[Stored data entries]
-------------------------
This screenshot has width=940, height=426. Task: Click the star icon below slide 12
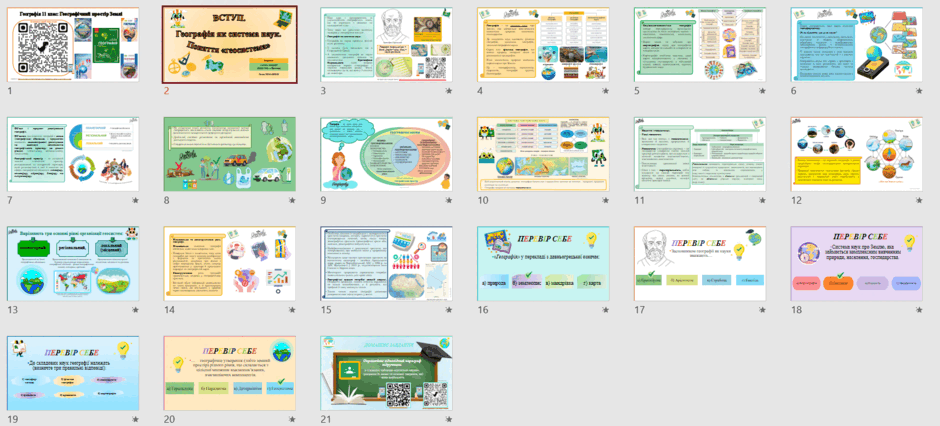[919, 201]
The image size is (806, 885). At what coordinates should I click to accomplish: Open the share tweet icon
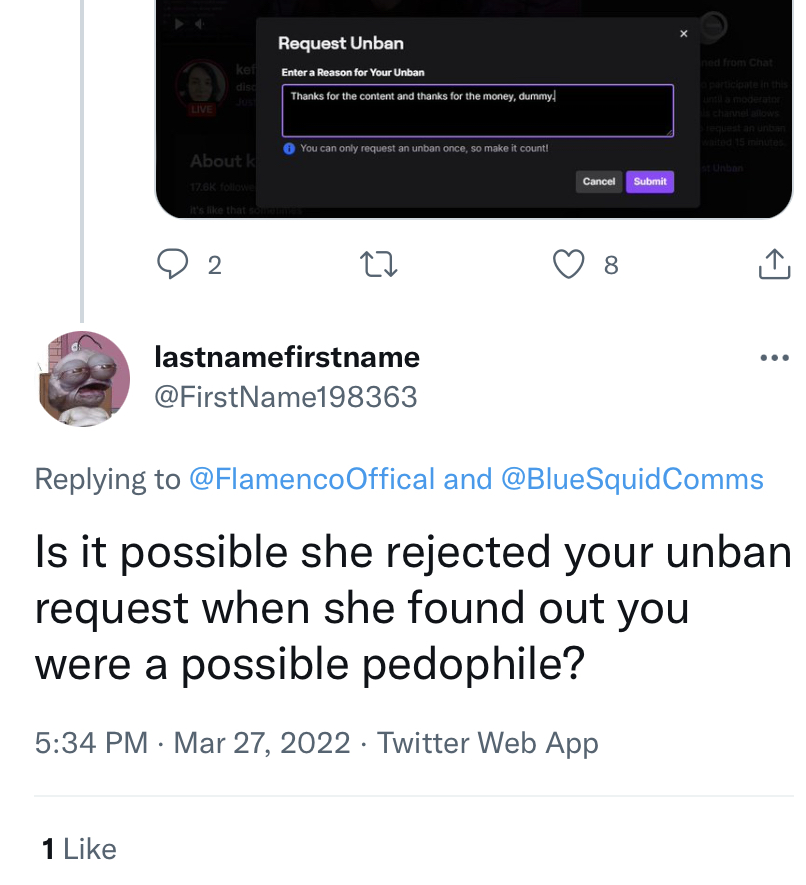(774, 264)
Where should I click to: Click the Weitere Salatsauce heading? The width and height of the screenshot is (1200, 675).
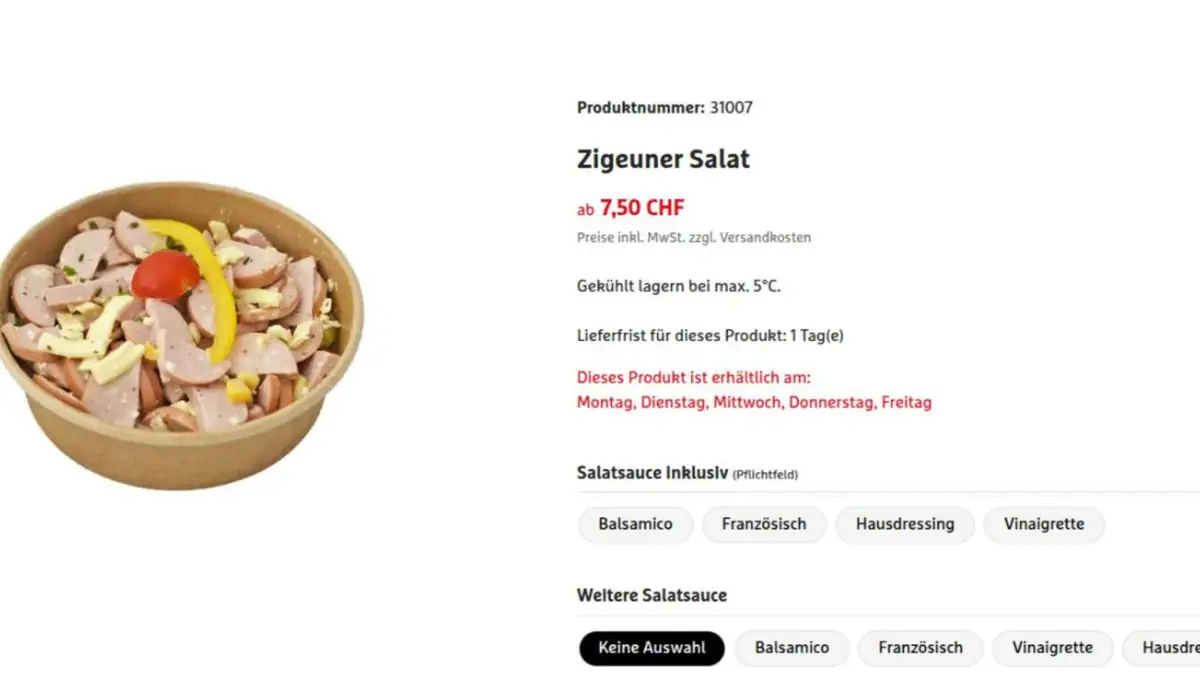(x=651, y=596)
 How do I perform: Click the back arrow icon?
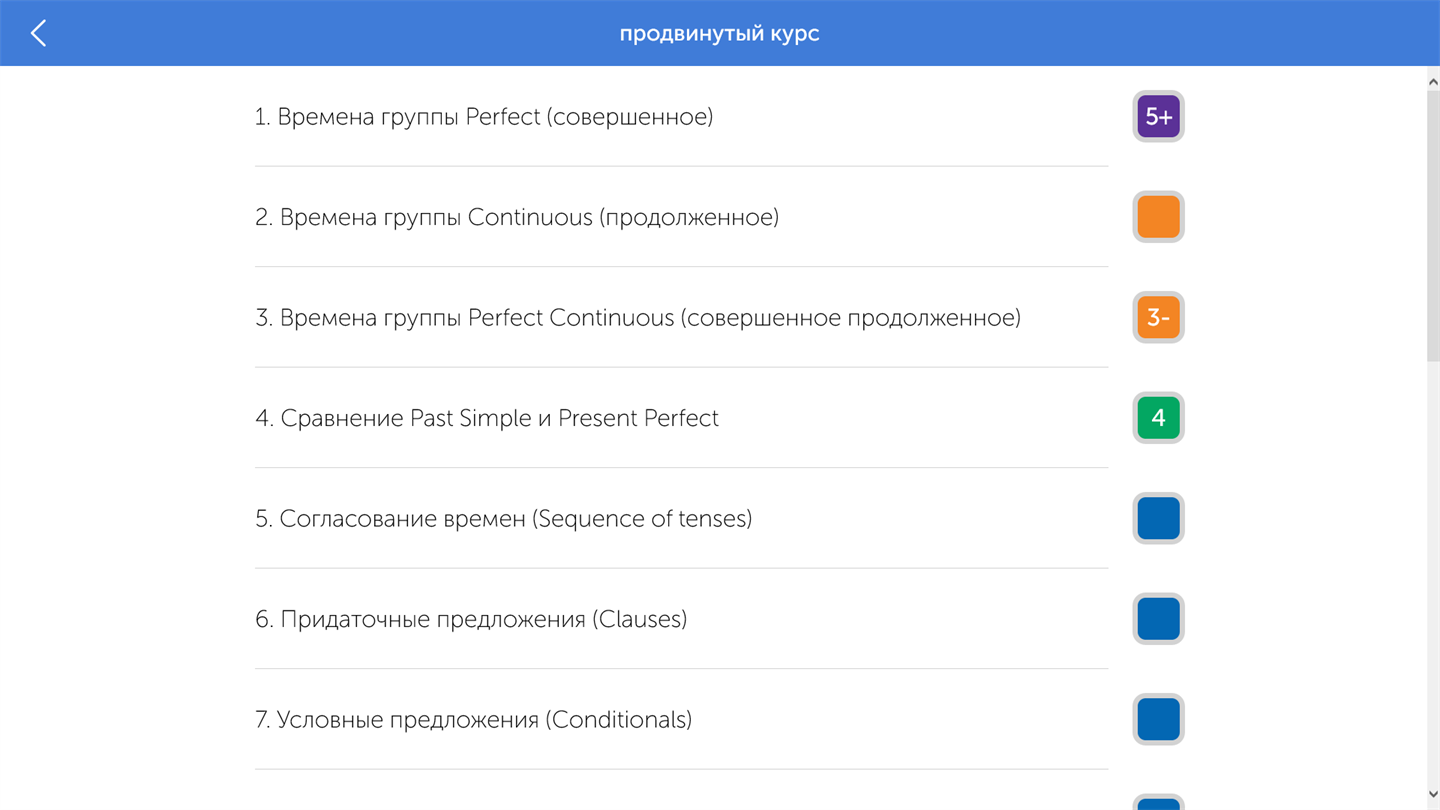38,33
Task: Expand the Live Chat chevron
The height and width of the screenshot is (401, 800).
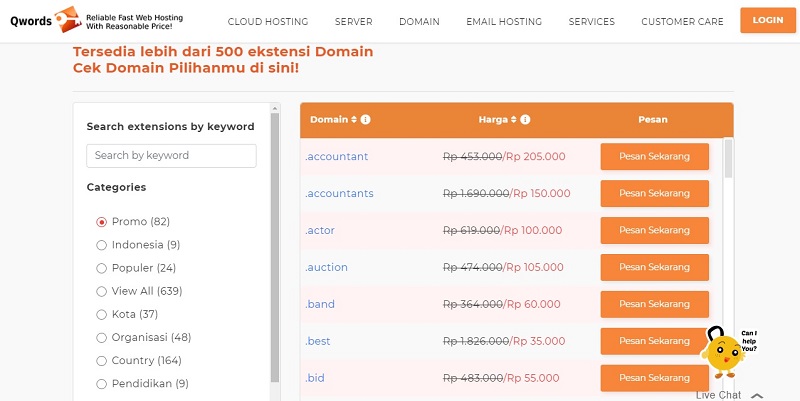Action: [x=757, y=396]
-------------------------
-- Exercise requirements --
Please echo the lines of the material beginning with the line containing "Task: Expand the Live Chat chevron" and running through the end of the material, and leave the pictures out of your answer.

-- Solution to the exercise --
Task: Expand the Live Chat chevron
The height and width of the screenshot is (401, 800).
Action: [x=757, y=396]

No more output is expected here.